Key Highlights
- Berkshire Hathaway has reached an agreement to acquire Taylor Morrison Home Corp. for $6.8 billion in cash
- The purchase price of $72.50 per share represents a 24% markup over Taylor Morrison’s $58.50 Friday close
- The transaction marks Greg Abel’s inaugural significant acquisition since assuming the CEO role from Warren Buffett in January
- Taylor Morrison shares surged up to 23% during premarket hours; Berkshire’s Class B stock remained relatively flat
- Transaction completion is anticipated during the latter half of 2026
Berkshire Hathaway has finalized plans to purchase Taylor Morrison Home Corp. through an all-cash transaction totaling $6.8 billion. The acquisition price stands at $72.50 per share, representing a substantial 24% premium above Taylor Morrison’s $58.50 Friday closing value.
Shares of Taylor Morrison (TMHC) skyrocketed as much as 23% to reach $71.75 during Monday’s premarket session. Meanwhile, Berkshire’s Class B shares (BRK.B) showed minimal movement.
The acquisition represents the inaugural major transaction under CEO Greg Abel’s leadership, following his succession of Warren Buffett in January. Abel commented that the purchase “reinforces our long-standing commitment to U.S. housing.”
This deal also stands as Berkshire’s most substantial acquisition since purchasing Occidental Petroleum’s petrochemical division for $9.7 billion in January.
Berkshire closed the first quarter of 2026 holding an unprecedented $381.1 billion in cash reserves and Treasury bills. Market observers have been keenly monitoring how Abel would allocate this massive capital stockpile.
Berkshire Hathaway Inc., BRK-B
Berkshire’s Class B stock has declined 5.6% year-to-date, contrasting with the S&P 500’s 10.7% gain during the identical timeframe. Certain shareholders were anticipating that a major acquisition might provide positive momentum for the stock.
Abel’s remarks regarding the potential consolidation of Berkshire’s homebuilding businesses attracted considerable interest. Such a move would represent a departure from Berkshire’s traditional approach of maintaining operational independence for acquired companies.
Christopher Davis from Hudson Value Partners characterized it as “a notable departure” from Berkshire’s signature management philosophy, though he noted that “investors will welcome that evolution.”
Understanding the Acquisition Target
Taylor Morrison ranks among America’s premier homebuilding companies. Headquartered in Scottsdale, Arizona, the firm operates over 350 residential communities spanning 12 states.
The company additionally provides comprehensive financial services encompassing mortgage lending, title work, escrow management, and insurance products — creating an integrated service ecosystem beyond traditional construction operations.
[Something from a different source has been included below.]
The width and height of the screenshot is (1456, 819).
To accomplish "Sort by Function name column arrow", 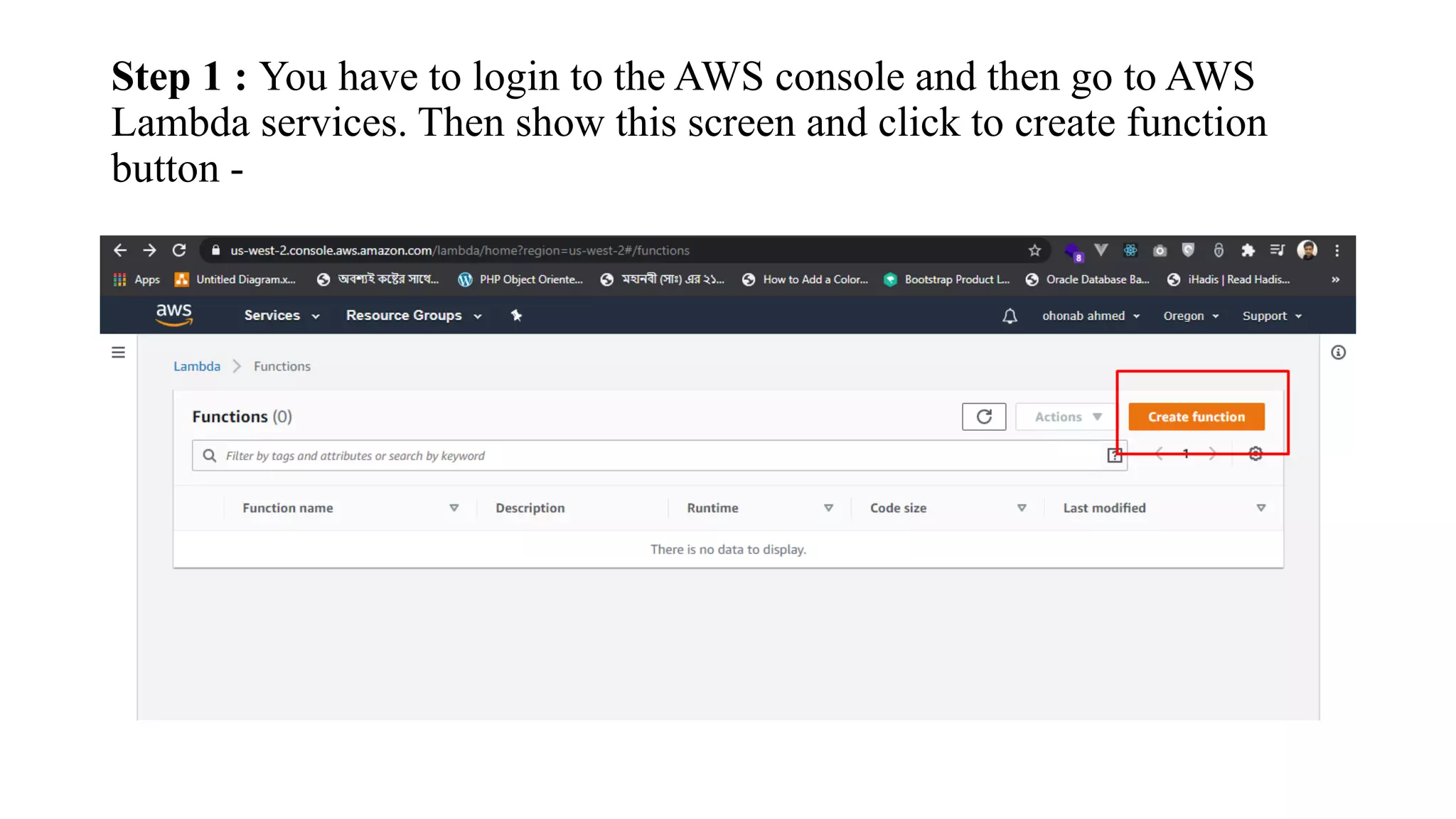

Current leadership, including CEO Sheryl Palmer, will remain with the company. Palmer noted that Berkshire’s “long-term orientation is uniquely well-suited to the multi-year investment cycle of homebuilding.”
Berkshire maintains existing housing market exposure through Clayton Homes ownership and equity holdings in Lennar Corp. (LEN). The Taylor Morrison acquisition significantly broadens that presence.
Transaction Context
The purchase arrives during a challenging period for homebuilders. New residential construction decreased 2.8% in April. Single-family housing starts plummeted 9%, marking the sharpest contraction since August.
Mortgage interest rates have also returned to their August peak levels, creating additional headwinds for prospective buyers and construction companies.
During Berkshire’s annual shareholder meeting earlier this month, Abel revealed the company maintained a curated list of potential acquisition candidates. “There will be dislocations in markets that will allow us to act,” he stated during the proceedings.
The transaction is projected to finalize during the second half of 2026. Goldman Sachs and Moelis & Co. are serving as financial advisors to Taylor Morrison throughout the deal process.
Berkshire additionally revealed a fresh $2.6 billion stake in Delta Air Lines during the first quarter of 2026.